What is the Hyde Amendment?
The Hyde Amendment has taken center stage this week in the Democratic presidential field, with former Vice President Joe Biden announcing Thursday night he no longer supports it — a reversal of his long-held position.
So what is the Hyde Amendment, and why is it so controversial?
The Hyde Amendment restricts federal funding from supporting abortions except in instances of rape, incest or to save the life of the mother. Congress passed the first iteration of the Hyde Amendment in 1976, just a few years after Roe v. Wade, attaching it to Medicaid appropriations. The amendment effectively barred federal Medicaid funds from being used for abortion except for instances in which the woman's life would be endangered by carrying out the pregnancy.
The amendment must be passed, attached to Health and Human Services appropriations, each year. The Supreme Court upheld the constitutionality of the amendment in 1980.

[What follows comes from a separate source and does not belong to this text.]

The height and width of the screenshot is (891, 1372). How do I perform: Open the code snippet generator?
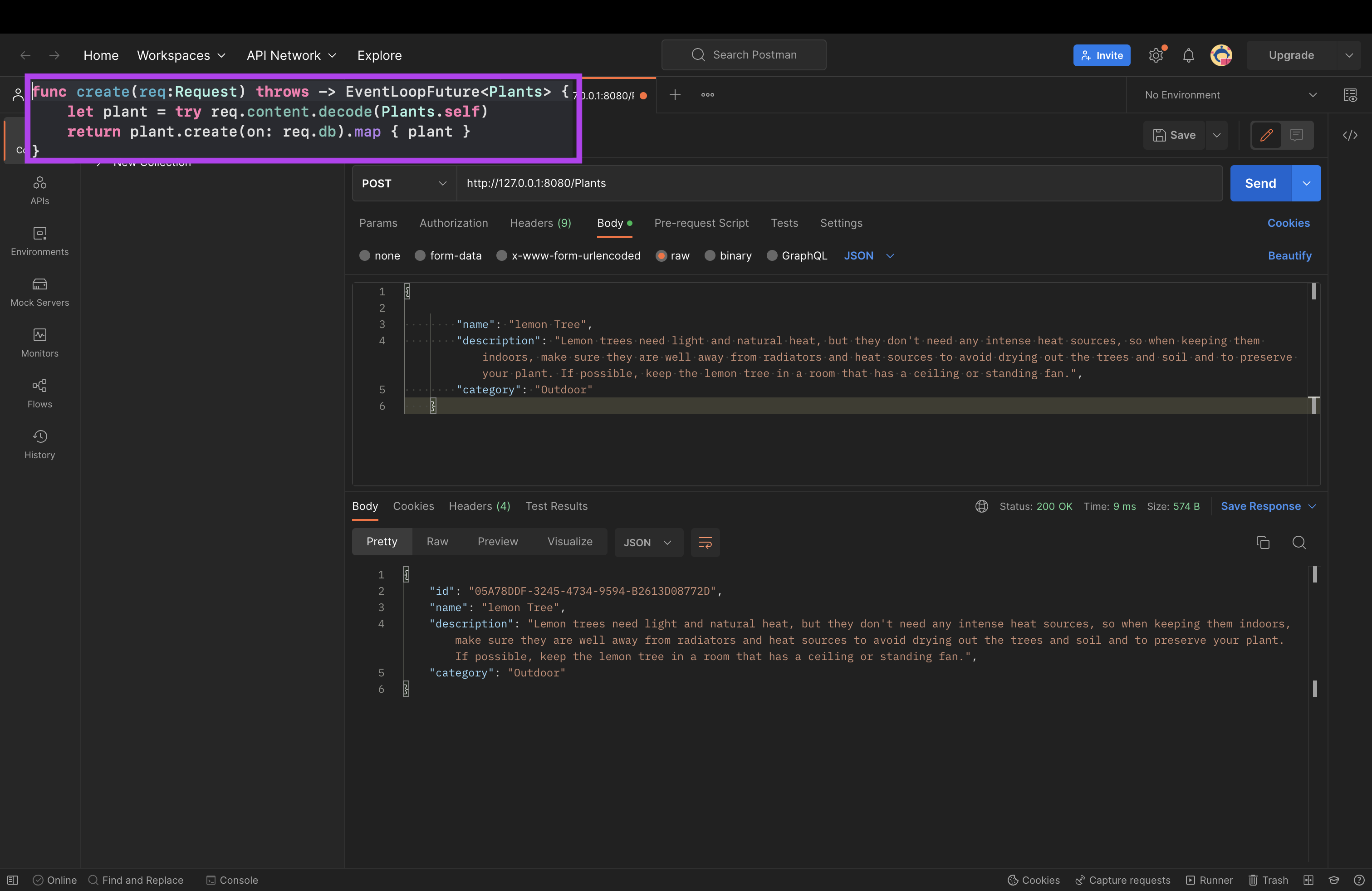(x=1351, y=135)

Most Democratic presidential candidates in the 2020 race have made it clear they don't support the Hyde Amendment, like Biden said he did up until this week. Earlier this week, the Biden campaign insisted he still supported the amendment, before the former VP announced Thursday night he no longer does with the right to abortion "under attack."

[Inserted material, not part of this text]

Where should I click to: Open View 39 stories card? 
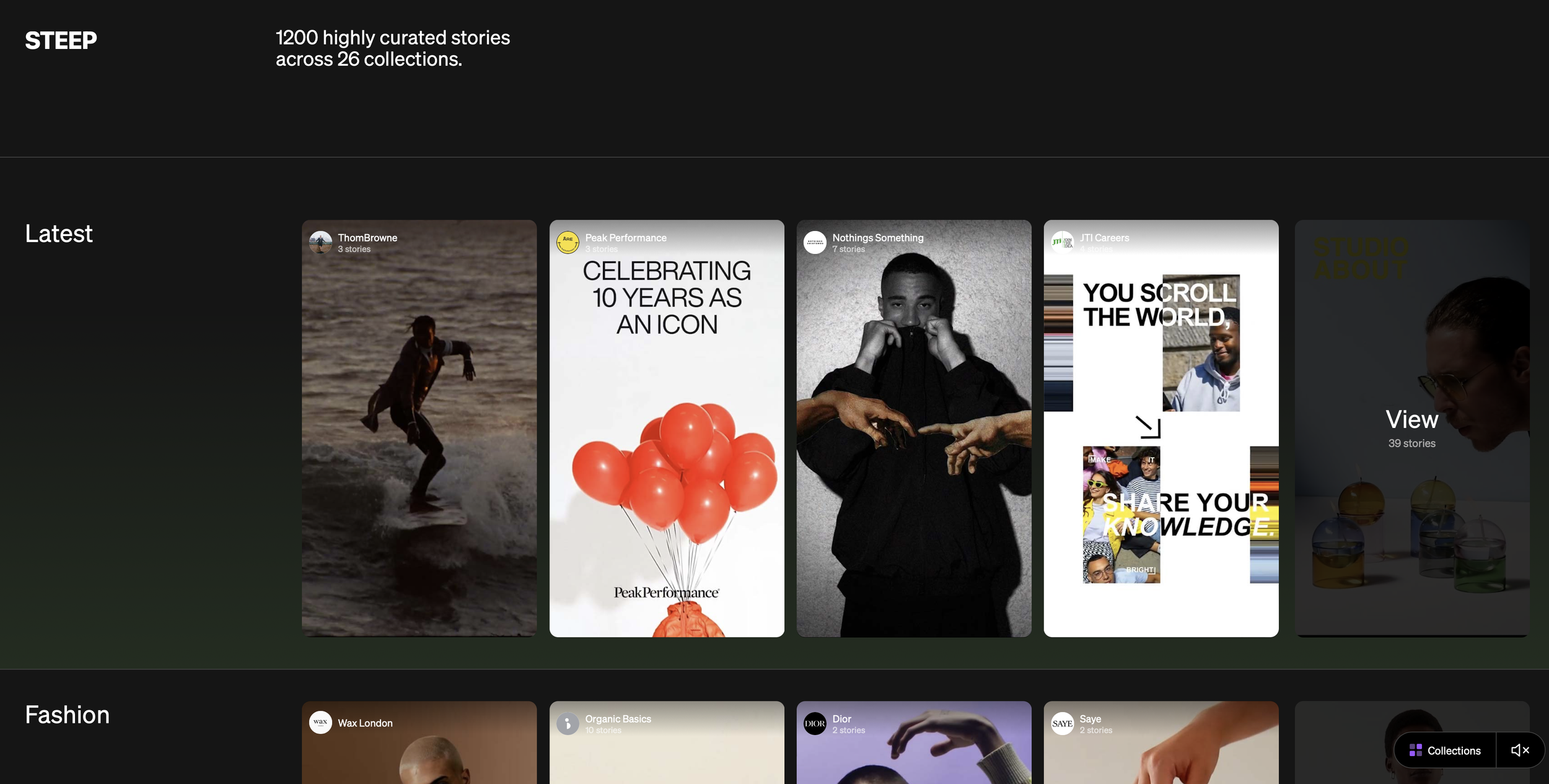point(1411,428)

"I can't justify leaving millions of women without access to the care they need and the ability ... to exercise their constitutional protected right," Biden said at a Democratic National Committee fundraising gala in Atlanta Thursday night.

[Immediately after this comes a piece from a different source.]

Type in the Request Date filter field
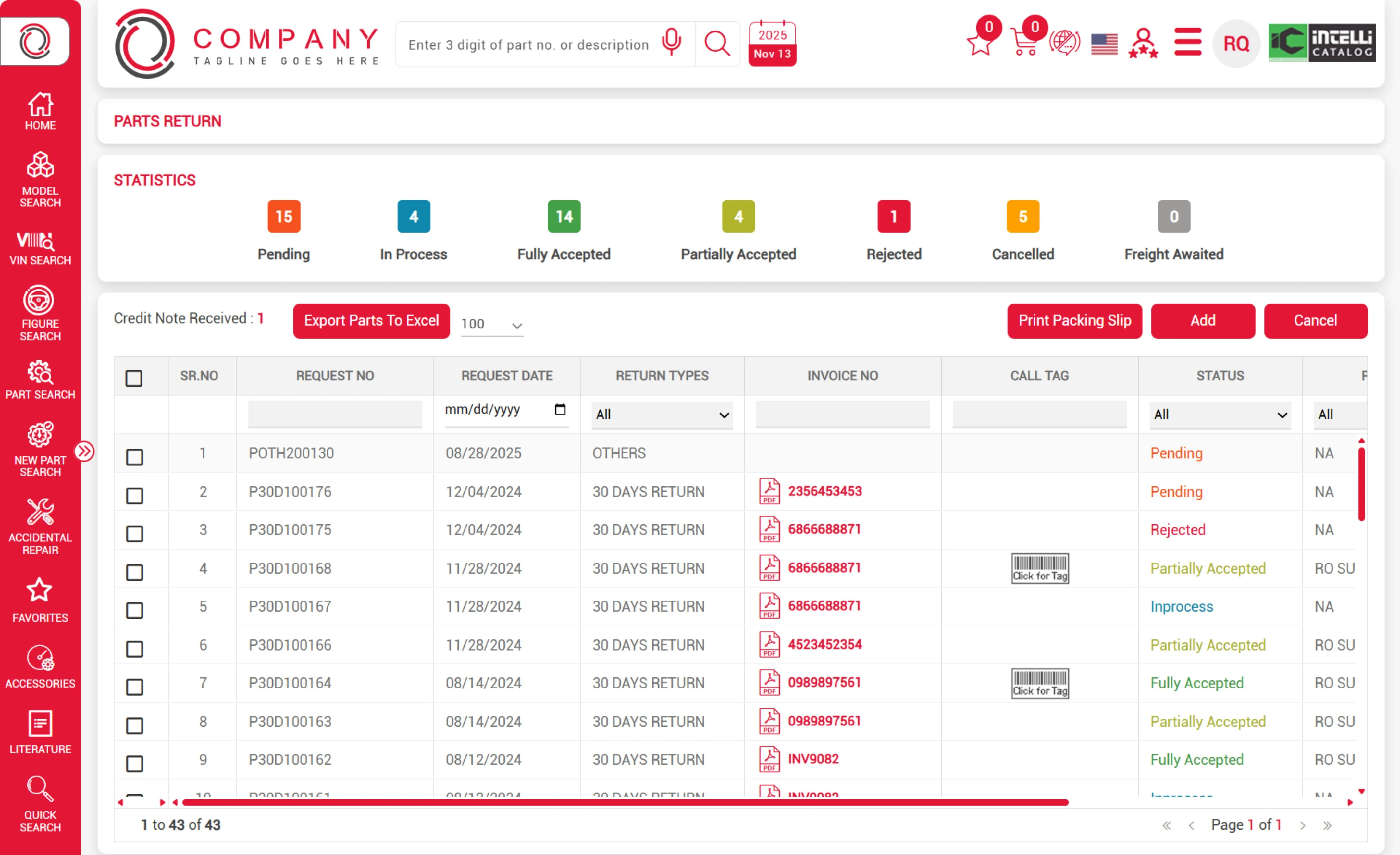The width and height of the screenshot is (1400, 855). [x=500, y=410]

Biden had been under pressure to change his position, with other Democrats blasting his support for the amendment. Democratic Rep. Seth Moulton, also running for president, on Thursday compared Biden's position to supporting American troops but not being willing to pay for them.
Biden was sworn into the Senate in 1973, the same year the Supreme Court decided Roe v. Wade, and long said he personally opposed abortion, citing his Catholic beliefs.
"I accept my church's position on abortion as a what we call de fide doctrine," Biden said during a 2012 vice presidential debate. "Life begins at conception. That's the church's judgment. I accept it in my personal life. But I refuse to impose it on equally devout Christians and Muslims and Jews. I just refuse to impose that on others."
The abortion debate has once again become polarizing in American politics, after more liberal states like New York passed laws enabling late-term abortions and states like Alabama and Louisiana passed laws virtually banning abortions past a few weeks.